Your task:
Pick every line from the data below that contains the string "heading" and copy it.

Collected data entries:

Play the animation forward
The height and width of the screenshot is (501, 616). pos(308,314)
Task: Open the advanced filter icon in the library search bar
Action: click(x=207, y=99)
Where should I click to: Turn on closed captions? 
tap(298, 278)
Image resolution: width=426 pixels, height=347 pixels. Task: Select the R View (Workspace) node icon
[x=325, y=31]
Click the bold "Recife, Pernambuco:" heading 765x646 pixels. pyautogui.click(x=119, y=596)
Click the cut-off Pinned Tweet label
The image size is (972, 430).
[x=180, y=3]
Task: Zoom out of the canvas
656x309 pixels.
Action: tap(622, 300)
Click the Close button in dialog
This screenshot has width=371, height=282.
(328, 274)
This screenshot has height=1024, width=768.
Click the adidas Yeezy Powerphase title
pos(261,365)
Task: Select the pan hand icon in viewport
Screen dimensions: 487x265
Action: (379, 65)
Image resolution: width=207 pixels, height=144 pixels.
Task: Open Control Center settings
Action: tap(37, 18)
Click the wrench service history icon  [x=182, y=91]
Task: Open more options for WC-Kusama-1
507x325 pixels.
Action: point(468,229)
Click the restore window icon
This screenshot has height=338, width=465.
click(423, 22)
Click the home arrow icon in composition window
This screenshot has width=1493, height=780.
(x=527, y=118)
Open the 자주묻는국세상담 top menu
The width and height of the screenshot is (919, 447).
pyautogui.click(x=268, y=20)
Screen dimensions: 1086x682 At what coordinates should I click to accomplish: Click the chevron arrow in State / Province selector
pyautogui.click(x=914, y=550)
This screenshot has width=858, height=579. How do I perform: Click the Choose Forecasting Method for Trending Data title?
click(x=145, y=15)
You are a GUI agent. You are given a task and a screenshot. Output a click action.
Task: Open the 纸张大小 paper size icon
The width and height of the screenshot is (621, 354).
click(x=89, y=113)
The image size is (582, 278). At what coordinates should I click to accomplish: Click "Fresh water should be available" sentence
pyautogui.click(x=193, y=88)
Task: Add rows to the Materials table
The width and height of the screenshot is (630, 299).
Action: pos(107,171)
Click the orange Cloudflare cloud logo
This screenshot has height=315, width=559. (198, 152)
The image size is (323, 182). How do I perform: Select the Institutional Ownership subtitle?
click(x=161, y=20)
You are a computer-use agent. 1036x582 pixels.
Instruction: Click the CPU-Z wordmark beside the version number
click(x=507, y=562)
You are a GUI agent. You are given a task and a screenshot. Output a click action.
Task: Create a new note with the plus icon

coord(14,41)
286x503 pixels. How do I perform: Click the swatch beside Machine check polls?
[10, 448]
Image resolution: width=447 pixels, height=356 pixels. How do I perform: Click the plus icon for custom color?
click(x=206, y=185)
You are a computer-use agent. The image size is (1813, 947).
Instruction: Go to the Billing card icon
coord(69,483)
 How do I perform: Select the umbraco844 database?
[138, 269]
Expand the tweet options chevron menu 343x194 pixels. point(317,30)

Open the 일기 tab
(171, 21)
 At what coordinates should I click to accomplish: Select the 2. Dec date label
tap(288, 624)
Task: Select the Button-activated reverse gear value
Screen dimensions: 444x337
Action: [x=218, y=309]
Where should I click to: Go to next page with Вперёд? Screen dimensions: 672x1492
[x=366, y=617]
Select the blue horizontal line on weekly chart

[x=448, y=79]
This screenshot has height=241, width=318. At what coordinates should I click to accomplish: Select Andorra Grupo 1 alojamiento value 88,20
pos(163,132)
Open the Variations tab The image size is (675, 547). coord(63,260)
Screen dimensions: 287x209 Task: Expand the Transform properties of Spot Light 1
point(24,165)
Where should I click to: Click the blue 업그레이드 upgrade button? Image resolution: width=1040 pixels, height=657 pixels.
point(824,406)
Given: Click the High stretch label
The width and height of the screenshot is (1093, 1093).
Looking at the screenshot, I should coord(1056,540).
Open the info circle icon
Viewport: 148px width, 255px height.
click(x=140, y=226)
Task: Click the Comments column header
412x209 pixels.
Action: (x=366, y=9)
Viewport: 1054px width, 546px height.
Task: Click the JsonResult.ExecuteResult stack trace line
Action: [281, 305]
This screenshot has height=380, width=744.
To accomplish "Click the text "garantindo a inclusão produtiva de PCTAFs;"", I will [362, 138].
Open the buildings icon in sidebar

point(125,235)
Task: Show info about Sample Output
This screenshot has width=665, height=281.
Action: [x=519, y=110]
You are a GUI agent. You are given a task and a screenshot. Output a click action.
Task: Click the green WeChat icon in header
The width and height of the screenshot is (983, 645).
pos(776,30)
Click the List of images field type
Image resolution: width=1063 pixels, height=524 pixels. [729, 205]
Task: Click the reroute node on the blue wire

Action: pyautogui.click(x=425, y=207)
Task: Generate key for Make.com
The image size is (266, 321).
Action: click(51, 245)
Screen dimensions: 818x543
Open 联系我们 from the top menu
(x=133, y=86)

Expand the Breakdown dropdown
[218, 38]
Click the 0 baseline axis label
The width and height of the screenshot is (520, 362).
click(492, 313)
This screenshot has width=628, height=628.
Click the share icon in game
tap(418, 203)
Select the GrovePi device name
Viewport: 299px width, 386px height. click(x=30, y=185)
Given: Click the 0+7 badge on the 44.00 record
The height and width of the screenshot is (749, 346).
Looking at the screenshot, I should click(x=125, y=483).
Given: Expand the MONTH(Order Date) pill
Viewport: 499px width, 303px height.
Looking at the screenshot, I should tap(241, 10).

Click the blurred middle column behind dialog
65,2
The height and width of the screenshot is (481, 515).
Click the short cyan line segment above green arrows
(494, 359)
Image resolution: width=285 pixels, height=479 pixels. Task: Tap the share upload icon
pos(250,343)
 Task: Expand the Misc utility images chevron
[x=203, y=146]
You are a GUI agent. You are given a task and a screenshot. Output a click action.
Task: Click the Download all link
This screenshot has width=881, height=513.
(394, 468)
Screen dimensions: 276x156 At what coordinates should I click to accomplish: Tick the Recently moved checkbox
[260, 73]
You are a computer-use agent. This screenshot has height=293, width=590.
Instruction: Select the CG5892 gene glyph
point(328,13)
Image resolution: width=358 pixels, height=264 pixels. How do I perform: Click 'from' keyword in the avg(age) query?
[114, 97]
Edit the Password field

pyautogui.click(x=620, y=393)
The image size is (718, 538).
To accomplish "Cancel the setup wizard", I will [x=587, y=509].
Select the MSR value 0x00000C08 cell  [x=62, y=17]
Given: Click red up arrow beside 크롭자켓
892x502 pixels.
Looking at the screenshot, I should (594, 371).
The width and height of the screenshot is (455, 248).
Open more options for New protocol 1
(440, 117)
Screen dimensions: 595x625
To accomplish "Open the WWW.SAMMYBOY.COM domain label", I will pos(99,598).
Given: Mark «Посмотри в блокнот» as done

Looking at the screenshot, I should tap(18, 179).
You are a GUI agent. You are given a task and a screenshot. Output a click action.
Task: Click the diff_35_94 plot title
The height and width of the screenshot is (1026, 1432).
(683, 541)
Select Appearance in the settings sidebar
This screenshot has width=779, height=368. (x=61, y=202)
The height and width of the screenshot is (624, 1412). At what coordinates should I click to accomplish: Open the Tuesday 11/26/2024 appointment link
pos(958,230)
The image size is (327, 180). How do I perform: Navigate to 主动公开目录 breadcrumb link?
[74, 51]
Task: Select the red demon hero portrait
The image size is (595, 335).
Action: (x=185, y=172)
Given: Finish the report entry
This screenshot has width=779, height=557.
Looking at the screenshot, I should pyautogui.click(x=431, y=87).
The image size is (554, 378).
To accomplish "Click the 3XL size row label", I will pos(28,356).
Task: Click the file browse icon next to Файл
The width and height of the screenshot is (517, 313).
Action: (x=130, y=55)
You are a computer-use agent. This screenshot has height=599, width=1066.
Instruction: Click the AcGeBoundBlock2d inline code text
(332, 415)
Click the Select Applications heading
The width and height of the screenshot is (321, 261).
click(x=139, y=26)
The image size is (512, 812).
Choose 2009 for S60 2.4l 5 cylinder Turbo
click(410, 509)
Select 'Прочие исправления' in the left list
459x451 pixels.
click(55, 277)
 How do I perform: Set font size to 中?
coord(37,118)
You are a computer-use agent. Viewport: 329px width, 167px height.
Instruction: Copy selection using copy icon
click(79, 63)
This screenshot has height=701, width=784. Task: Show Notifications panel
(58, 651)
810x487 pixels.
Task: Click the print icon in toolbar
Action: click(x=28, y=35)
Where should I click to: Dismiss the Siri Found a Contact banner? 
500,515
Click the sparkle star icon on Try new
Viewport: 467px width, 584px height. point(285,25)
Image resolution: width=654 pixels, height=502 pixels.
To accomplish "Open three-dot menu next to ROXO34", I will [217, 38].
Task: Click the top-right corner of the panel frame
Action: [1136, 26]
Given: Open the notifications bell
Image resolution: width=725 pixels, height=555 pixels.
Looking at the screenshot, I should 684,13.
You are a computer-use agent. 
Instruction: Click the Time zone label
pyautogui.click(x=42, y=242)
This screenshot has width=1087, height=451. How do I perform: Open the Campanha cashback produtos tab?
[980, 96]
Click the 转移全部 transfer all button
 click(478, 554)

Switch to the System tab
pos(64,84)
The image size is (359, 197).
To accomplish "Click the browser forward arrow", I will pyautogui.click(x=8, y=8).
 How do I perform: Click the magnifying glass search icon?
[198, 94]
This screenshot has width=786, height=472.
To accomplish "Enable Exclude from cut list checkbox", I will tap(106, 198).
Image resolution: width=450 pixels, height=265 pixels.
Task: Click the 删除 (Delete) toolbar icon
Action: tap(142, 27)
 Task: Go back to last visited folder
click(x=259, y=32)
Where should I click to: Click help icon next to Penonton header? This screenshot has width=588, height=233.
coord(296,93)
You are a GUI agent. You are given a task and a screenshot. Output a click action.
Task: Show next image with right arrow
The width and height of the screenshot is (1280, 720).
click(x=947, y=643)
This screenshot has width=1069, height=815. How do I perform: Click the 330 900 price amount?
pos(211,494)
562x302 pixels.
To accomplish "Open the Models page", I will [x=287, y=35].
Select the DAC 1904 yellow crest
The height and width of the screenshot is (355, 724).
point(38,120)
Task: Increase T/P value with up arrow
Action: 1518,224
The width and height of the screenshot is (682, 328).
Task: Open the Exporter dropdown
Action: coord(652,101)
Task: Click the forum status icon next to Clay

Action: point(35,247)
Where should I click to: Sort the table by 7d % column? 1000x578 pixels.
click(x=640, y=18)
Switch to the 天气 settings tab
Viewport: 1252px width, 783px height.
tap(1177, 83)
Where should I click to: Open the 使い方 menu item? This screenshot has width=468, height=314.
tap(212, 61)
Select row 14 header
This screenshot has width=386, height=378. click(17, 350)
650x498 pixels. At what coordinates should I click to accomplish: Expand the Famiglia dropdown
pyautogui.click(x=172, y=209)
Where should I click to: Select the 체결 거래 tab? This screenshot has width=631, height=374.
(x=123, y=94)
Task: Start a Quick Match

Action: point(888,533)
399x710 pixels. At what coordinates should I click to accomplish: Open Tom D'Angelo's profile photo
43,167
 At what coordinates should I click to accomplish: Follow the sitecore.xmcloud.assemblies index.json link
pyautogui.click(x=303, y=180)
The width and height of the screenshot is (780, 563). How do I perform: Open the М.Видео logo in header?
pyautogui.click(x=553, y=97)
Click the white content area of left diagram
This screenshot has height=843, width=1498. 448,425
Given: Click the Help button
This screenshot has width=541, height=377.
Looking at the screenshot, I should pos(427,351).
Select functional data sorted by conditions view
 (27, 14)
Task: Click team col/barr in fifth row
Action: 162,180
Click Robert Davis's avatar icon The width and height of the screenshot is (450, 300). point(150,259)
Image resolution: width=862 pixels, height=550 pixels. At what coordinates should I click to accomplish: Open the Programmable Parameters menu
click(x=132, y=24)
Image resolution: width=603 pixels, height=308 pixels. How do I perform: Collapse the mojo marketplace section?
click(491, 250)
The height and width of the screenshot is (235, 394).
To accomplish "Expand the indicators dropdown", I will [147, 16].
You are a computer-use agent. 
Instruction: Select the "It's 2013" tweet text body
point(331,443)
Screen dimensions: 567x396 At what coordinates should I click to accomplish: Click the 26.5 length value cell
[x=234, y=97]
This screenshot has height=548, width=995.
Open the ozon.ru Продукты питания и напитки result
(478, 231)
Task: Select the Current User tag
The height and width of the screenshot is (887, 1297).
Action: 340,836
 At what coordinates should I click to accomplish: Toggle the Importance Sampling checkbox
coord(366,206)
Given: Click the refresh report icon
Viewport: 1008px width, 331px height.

Solved problem:
Click the bold "Recife, Pernambuco:" heading 765x646 pixels. pyautogui.click(x=119, y=596)
Click the Select Applications heading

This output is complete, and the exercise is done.